Francesca Lovat et al. Proc Natl Acad Sci U S A. .

Abstract

The central role of the microRNA (miR) 15a/16-1 cluster in B-cell oncogenesis has been extensively demonstrated, with over two-thirds of B-cell chronic lymphocytic leukemia characterized by the deletion of the miR-15a/16-1 locus at 13q14. Despite the well-established understanding of the molecular mechanisms occurring during miR-15a/16-1 dysregulation, the oncogenic role of other miR-15/16 family members, such as the miR-15b/16-2 cluster (3q25), is still far from being elucidated. Whereas miR-15a is highly similar to miR-15b, miR-16-1 is identical to miR-16-2; thus, it could be speculated that both clusters control a similar set of target genes and may have overlapping functions.
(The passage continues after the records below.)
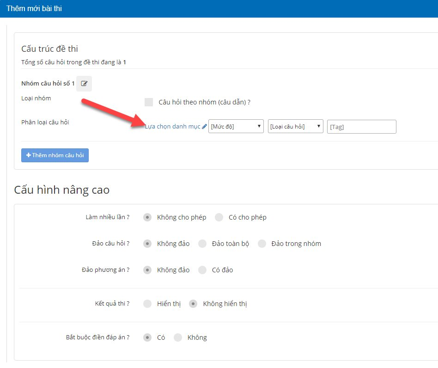
Task: Select the Không hiển thị radio option
Action: [194, 304]
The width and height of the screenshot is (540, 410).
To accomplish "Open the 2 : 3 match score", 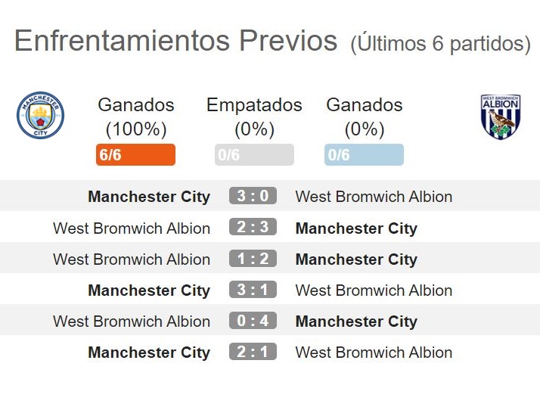I will 253,227.
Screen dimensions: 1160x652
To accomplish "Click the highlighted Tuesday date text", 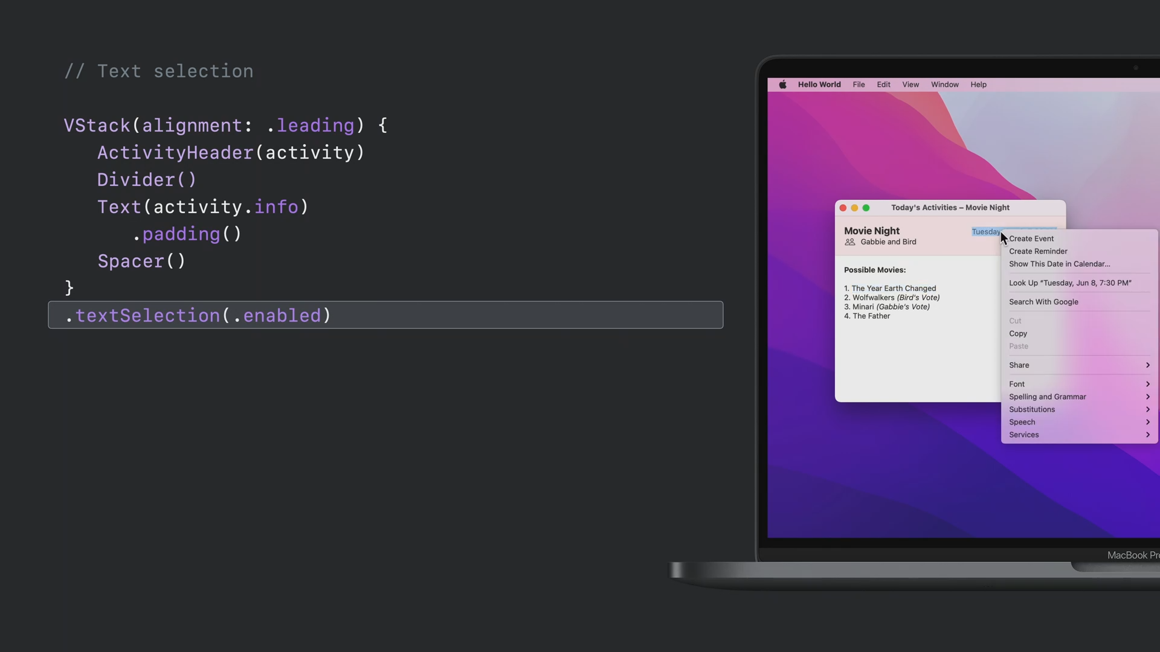I will coord(985,232).
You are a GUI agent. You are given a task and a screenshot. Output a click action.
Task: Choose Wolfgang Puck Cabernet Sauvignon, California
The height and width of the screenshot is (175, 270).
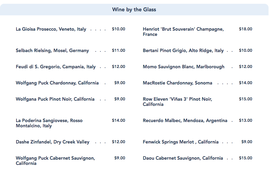click(55, 161)
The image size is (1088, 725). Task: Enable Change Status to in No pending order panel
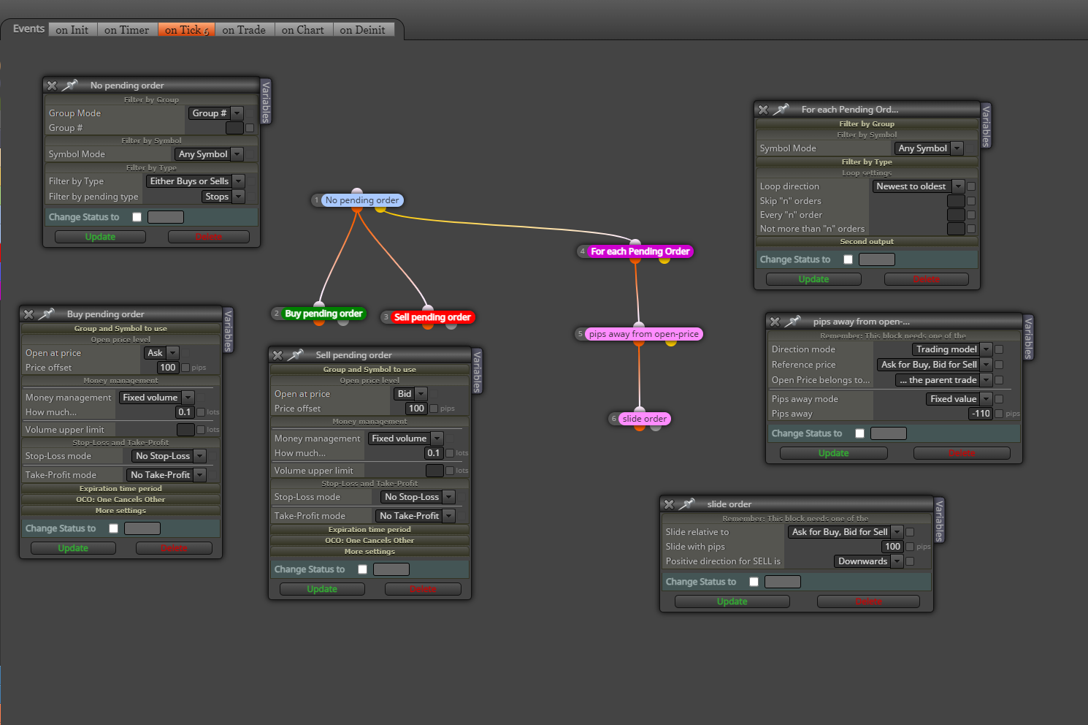click(x=137, y=217)
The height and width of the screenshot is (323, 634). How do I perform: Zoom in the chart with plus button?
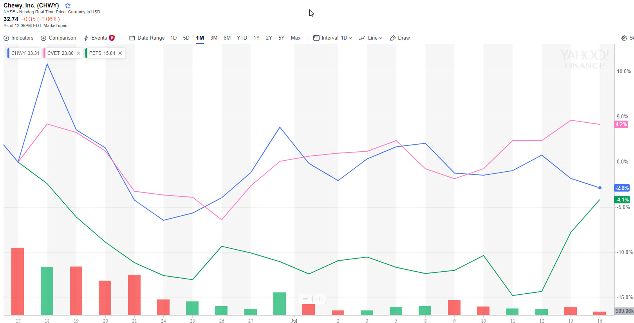[319, 299]
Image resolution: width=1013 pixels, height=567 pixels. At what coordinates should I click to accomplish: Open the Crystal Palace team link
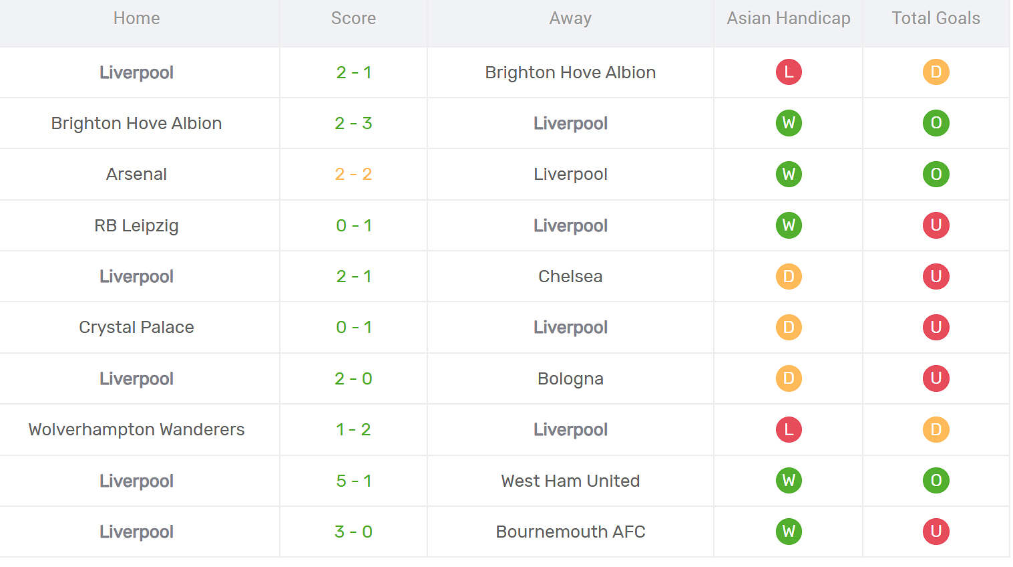click(x=136, y=327)
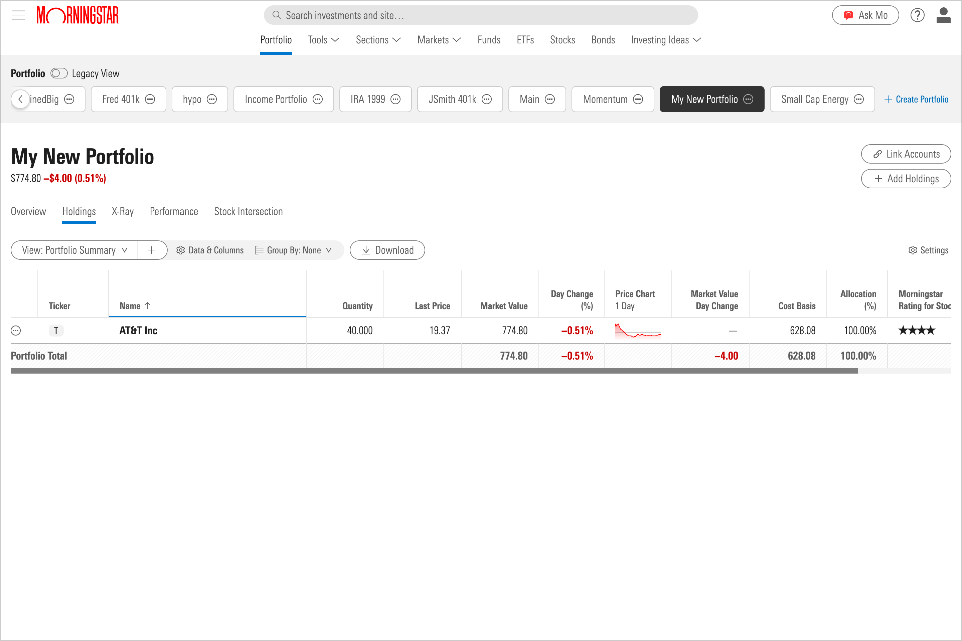Expand the View Portfolio Summary dropdown
962x641 pixels.
pos(72,250)
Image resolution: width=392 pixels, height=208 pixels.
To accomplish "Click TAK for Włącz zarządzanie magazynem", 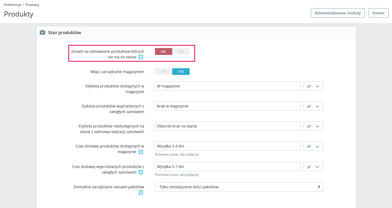I will point(181,72).
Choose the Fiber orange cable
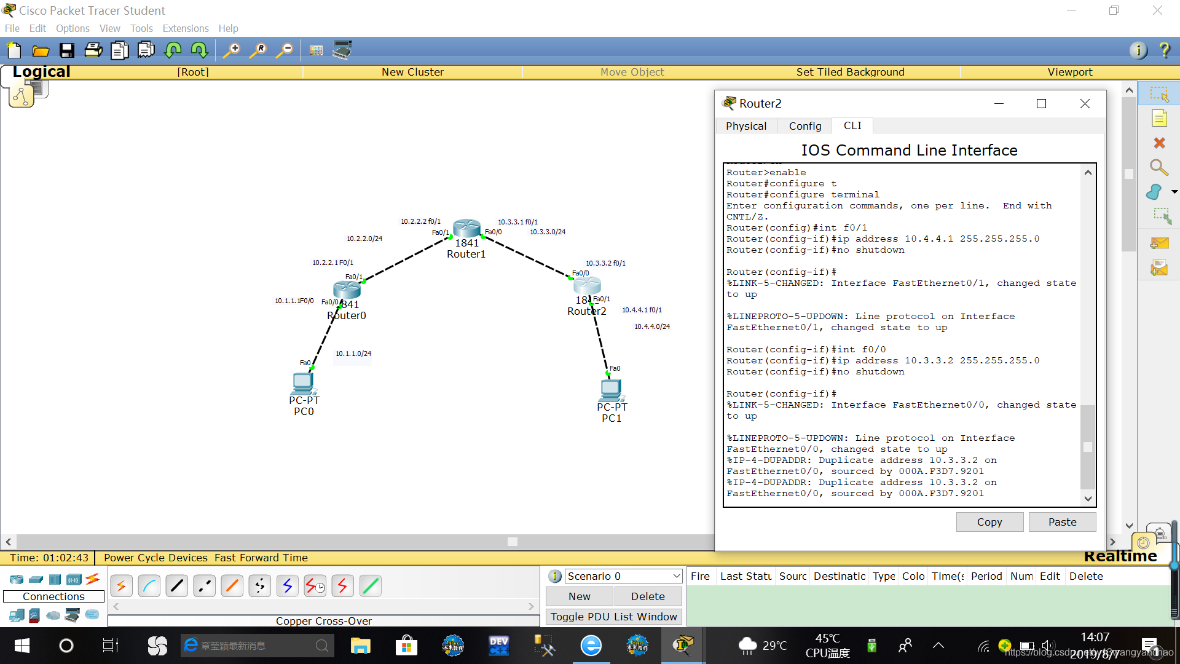The height and width of the screenshot is (664, 1180). (x=232, y=586)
However, the biological role of miR-15b/16-2 is still controversial. We generated miR-15b/16-2 knockout mice to better understand the cluster's role in vivo. These mice developed B-cell malignancy by age 15-18 mo with a penetrance of 60%. At this stage, mice showed significantly enlarged spleens with abnormal B cell-derived white pulp enlargement. Flow cytometric analysis demonstrated an expanded CD19+ CD5+ population in the spleen of 40% knockout mice, a characteristic of the chronic lymphocytic leukemia-associated phenotype found in humans. Of note, miR-15b/16-2 modulates the CCND2 (Cyclin D2), CCND1 (Cyclin D1), and IGF1R (insulin-like growth factor 1 receptor) genes involved in proliferation and antiapoptotic pathways in mouse B cells. These results are the first, to our knowledge, to suggest an important role of miR-15b/16-2 loss in the pathogenesis of B-cell chronic lymphocytic leukemia.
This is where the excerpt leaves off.